**Given data**:

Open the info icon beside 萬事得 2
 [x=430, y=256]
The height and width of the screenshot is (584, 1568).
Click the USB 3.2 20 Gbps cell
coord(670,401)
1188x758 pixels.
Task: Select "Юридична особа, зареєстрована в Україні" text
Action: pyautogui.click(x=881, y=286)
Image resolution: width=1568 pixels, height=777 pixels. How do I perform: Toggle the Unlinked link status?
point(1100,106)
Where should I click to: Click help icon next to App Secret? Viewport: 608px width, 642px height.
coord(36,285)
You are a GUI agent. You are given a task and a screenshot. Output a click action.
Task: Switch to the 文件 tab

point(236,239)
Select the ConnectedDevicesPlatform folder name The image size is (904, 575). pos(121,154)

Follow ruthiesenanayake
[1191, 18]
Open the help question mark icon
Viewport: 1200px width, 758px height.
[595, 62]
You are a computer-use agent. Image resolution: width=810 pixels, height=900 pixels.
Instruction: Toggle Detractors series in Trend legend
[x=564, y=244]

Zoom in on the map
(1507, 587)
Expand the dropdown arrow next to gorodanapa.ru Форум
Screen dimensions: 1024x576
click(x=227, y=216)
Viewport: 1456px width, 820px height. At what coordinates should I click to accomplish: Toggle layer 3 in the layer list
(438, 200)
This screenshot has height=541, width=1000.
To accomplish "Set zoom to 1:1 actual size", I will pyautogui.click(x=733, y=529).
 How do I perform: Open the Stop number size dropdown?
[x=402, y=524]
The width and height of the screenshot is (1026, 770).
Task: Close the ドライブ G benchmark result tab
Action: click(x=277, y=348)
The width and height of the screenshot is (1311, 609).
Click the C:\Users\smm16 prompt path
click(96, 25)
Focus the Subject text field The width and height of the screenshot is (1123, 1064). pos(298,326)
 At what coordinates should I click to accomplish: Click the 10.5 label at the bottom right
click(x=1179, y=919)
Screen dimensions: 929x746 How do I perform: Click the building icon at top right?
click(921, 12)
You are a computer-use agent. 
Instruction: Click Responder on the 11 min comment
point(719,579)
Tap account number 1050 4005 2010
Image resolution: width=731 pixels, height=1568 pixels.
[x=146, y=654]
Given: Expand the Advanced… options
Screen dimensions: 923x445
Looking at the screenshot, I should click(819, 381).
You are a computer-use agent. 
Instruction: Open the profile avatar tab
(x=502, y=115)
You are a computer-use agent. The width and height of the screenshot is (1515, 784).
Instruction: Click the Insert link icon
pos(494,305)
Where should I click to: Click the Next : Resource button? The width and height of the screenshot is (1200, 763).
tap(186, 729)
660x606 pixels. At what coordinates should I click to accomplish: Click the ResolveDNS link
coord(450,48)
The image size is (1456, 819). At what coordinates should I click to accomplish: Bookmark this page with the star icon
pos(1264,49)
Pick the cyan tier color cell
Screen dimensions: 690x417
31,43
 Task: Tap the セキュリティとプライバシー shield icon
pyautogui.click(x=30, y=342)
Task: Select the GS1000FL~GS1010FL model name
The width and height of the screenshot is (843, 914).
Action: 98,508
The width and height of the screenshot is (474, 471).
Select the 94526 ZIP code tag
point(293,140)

**Goal of the exercise**: Convert the entries above into a JSON list of strings, with one string for each line and no strings for blank lines.

**Final result**:
[
  "Open the info icon beside 萬事得 2",
  " [x=430, y=256]",
  "The height and width of the screenshot is (584, 1568).",
  "Click the USB 3.2 20 Gbps cell",
  "coord(670,401)",
  "1188x758 pixels.",
  "Task: Select \"Юридична особа, зареєстрована в Україні\" text",
  "Action: pyautogui.click(x=881, y=286)",
  "Image resolution: width=1568 pixels, height=777 pixels. How do I perform: Toggle the Unlinked link status?",
  "point(1100,106)",
  "Where should I click to: Click help icon next to App Secret? Viewport: 608px width, 642px height.",
  "coord(36,285)",
  "You are a GUI agent. You are given a task and a screenshot. Output a click action.",
  "Task: Switch to the 文件 tab",
  "point(236,239)",
  "Select the ConnectedDevicesPlatform folder name The image size is (904, 575). pos(121,154)",
  "Follow ruthiesenanayake",
  "[1191, 18]",
  "Open the help question mark icon",
  "Viewport: 1200px width, 758px height.",
  "[595, 62]",
  "You are a computer-use agent. Image resolution: width=810 pixels, height=900 pixels.",
  "Instruction: Toggle Detractors series in Trend legend",
  "[x=564, y=244]",
  "Zoom in on the map",
  "(1507, 587)",
  "Expand the dropdown arrow next to gorodanapa.ru Форум",
  "Screen dimensions: 1024x576",
  "click(x=227, y=216)",
  "Viewport: 1456px width, 820px height. At what coordinates should I click to accomplish: Toggle layer 3 in the layer list",
  "(438, 200)",
  "This screenshot has height=541, width=1000.",
  "To accomplish \"Set zoom to 1:1 actual size\", I will pyautogui.click(x=733, y=529).",
  " How do I perform: Open the Stop number size dropdown?",
  "[x=402, y=524]",
  "The width and height of the screenshot is (1026, 770).",
  "Task: Close the ドライブ G benchmark result tab",
  "Action: click(x=277, y=348)",
  "The width and height of the screenshot is (1311, 609).",
  "Click the C:\\Users\\smm16 prompt path",
  "click(96, 25)",
  "Focus the Subject text field The width and height of the screenshot is (1123, 1064). pos(298,326)",
  " At what coordinates should I click to accomplish: Click the 10.5 label at the bottom right",
  "click(x=1179, y=919)",
  "Screen dimensions: 929x746 How do I perform: Click the building icon at top right?",
  "click(921, 12)",
  "You are a computer-use agent. ",
  "Instruction: Click Responder on the 11 min comment",
  "point(719,579)",
  "Tap account number 1050 4005 2010",
  "Image resolution: width=731 pixels, height=1568 pixels.",
  "[x=146, y=654]",
  "Given: Expand the Advanced… options",
  "Screen dimensions: 923x445",
  "Looking at the screenshot, I should click(819, 381).",
  "You are a computer-use agent. ",
  "Instruction: Open the profile avatar tab",
  "(x=502, y=115)",
  "You are a computer-use agent. The width and height of the screenshot is (1515, 784).",
  "Instruction: Click the Insert link icon",
  "pos(494,305)",
  "Where should I click to: Click the Next : Resource button? The width and height of the screenshot is (1200, 763).",
  "tap(186, 729)",
  "660x606 pixels. At what coordinates should I click to accomplish: Click the ResolveDNS link",
  "coord(450,48)",
  "The image size is (1456, 819). At what coordinates should I click to accomplish: Bookmark this page with the star icon",
  "pos(1264,49)",
  "Pick the cyan tier color cell",
  "Screen dimensions: 690x417",
  "31,43",
  " Task: Tap the セキュリティとプライバシー shield icon",
  "pyautogui.click(x=30, y=342)",
  "Task: Select the GS1000FL~GS1010FL model name",
  "The width and height of the screenshot is (843, 914).",
  "Action: 98,508",
  "The width and height of the screenshot is (474, 471).",
  "Select the 94526 ZIP code tag",
  "point(293,140)"
]